Following the report that Peace was offering about 200 million old Yahoo passwords for sale, Yahoo said that it was "aware of a claim" and investigating.
Perhaps not coincidentally, Sullivan notes that since this past summer, he's begun seeing frequent reminders from Yahoo whenever he logs in, encouraging him to change his password. "It's just been my personal experience of Yahoo encouraging the heck out of, 'Hey, update your password," which in my case is complex and unique, and thus I've been waiting to see evidence of if I should, and also just because in my case there's nothing in my [Yahoo] account that's mission critical."
Another possibility is that as part of the $4.8 billion sale of Yahoo's core business to Verizon, it plans to issue a financial disclosure saying that legally speaking, it could face future legal action as the result of compromised credentials.
Sullivan says such a statement would likely read: "We don't know if there was a breach, but our lawyers say we are liable to cover the cost," which might see the company offering to provide identity theft monitoring.
Or another possibility is that a short seller is attempting to manipulate Verizon or Yahoo's stock price.
The warning that hundreds of millions of Yahoo accounts may have been compromised is a reminder of how much Yahoo's star has fallen. Initially, the site positioned itself in large part as a portal to the rest of the internet as well as a search engine. But as the portal paradigm faded and Google became the search engine giant, Yahoo suffered.

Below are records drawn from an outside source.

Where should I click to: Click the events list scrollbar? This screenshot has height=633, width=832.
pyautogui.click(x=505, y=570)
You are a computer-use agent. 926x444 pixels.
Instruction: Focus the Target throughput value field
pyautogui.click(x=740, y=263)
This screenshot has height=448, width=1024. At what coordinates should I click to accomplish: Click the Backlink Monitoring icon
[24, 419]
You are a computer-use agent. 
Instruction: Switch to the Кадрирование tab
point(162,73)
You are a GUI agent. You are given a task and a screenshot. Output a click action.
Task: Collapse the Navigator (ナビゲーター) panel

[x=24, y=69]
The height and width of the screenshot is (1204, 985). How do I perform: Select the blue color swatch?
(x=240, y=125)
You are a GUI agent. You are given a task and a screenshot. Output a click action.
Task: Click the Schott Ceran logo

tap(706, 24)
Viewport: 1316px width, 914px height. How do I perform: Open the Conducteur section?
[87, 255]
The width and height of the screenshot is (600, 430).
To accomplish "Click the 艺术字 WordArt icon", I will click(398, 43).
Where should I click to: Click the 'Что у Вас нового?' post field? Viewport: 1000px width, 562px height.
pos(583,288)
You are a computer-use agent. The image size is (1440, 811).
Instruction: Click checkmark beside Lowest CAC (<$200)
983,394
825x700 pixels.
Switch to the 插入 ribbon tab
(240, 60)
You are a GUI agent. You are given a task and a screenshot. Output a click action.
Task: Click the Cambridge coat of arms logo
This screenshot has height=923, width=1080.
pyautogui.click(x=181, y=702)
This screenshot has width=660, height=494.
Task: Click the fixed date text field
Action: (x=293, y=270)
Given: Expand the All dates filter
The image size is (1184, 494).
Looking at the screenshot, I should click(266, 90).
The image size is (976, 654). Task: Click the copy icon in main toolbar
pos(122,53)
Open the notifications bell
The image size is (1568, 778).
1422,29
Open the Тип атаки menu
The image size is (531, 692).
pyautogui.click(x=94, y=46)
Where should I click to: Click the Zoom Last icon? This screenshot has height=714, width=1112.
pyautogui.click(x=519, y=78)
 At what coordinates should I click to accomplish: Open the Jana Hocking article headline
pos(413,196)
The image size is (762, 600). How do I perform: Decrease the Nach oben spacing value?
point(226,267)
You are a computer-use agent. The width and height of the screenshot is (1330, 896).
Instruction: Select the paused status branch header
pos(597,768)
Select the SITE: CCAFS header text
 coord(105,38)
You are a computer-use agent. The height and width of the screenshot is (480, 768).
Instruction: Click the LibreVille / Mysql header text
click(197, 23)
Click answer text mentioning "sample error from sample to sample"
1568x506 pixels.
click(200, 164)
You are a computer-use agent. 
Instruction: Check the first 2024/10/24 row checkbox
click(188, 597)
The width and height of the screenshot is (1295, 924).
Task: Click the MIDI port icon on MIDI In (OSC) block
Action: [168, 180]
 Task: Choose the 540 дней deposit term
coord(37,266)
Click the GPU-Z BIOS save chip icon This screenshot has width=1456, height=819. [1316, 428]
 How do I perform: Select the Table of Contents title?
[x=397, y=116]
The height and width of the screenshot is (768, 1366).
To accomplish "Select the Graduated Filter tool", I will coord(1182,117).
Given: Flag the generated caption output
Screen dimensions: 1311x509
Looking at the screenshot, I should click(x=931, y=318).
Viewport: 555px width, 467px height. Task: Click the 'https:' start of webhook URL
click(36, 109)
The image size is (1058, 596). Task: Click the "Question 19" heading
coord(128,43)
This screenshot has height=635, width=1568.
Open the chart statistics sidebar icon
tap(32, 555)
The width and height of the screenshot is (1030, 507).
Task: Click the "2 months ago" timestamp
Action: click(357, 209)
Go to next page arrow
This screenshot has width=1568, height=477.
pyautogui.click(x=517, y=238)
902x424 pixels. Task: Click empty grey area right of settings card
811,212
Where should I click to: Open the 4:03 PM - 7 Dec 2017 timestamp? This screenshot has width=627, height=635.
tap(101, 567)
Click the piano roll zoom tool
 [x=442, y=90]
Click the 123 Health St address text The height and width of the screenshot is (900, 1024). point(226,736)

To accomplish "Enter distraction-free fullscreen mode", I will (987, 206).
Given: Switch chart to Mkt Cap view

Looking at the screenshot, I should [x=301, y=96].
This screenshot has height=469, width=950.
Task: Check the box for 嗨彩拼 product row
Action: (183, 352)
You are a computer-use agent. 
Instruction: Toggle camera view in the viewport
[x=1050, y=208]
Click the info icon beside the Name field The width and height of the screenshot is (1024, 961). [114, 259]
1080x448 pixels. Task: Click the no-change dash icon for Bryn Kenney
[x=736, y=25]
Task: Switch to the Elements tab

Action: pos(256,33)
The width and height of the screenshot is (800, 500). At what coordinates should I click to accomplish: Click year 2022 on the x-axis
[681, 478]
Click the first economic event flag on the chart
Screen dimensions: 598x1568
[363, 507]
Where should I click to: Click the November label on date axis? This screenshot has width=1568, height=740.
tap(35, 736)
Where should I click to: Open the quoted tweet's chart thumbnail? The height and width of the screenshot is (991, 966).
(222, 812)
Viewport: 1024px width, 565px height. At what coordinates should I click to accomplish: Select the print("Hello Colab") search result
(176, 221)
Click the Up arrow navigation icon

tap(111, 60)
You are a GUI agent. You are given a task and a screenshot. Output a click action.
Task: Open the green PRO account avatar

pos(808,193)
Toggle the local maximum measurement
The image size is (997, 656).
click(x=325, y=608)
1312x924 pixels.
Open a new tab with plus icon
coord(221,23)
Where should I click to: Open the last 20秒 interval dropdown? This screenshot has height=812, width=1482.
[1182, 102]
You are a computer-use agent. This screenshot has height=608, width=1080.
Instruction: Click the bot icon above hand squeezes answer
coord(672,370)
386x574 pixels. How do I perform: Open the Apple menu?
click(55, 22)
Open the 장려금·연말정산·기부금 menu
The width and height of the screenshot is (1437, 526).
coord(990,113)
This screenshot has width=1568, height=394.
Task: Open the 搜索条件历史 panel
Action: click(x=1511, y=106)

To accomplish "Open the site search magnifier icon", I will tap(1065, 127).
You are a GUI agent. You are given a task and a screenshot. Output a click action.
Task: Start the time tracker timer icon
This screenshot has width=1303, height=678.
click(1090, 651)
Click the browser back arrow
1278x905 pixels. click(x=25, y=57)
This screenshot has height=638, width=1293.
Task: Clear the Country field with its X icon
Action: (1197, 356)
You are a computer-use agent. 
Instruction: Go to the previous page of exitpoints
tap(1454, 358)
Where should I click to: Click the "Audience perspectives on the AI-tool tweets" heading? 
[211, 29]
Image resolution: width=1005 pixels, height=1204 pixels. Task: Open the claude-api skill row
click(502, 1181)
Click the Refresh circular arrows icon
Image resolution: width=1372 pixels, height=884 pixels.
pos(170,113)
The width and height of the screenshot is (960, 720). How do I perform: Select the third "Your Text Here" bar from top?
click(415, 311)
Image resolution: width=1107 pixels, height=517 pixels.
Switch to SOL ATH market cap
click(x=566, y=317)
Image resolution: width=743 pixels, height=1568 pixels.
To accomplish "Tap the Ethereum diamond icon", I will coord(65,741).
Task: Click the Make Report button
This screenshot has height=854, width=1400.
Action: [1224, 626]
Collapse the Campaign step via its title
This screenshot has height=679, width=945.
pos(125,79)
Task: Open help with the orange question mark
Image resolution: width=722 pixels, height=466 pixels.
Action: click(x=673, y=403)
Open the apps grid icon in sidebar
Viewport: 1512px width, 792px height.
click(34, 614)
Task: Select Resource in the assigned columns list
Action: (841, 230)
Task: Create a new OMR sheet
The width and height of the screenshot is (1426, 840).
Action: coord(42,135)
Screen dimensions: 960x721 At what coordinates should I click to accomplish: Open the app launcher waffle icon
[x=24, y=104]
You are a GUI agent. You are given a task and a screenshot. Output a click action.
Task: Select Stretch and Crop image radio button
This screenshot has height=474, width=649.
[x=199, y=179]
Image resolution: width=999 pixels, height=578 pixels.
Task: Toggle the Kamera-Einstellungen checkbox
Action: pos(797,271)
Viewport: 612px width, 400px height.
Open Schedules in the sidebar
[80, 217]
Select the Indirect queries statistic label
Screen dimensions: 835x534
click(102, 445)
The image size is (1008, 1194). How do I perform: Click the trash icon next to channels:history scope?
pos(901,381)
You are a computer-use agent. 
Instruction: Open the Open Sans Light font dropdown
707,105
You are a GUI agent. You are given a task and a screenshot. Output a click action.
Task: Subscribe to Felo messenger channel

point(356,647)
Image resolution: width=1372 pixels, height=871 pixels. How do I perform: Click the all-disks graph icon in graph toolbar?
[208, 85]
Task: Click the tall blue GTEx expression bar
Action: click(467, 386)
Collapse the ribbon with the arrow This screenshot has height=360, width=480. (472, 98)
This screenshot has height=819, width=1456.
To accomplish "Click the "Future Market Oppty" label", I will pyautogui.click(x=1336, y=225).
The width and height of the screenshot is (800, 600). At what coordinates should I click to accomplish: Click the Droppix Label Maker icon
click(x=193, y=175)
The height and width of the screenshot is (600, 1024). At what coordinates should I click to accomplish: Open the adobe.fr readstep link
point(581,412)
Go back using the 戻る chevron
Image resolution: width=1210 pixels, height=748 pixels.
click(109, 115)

The news about possible breach at Yahoo! just reminded me I have an account with them. Must see what, if anything, I've been missing :) :)— BrianHonan (@BrianHonan) September 22, 2016
As Dublin-based information security consultant Brian Honan notes via Twitter, news of the breach may now lead to a spike in the use of Yahoo, if only for lapsed users to remind themselves of what they used to use the service for.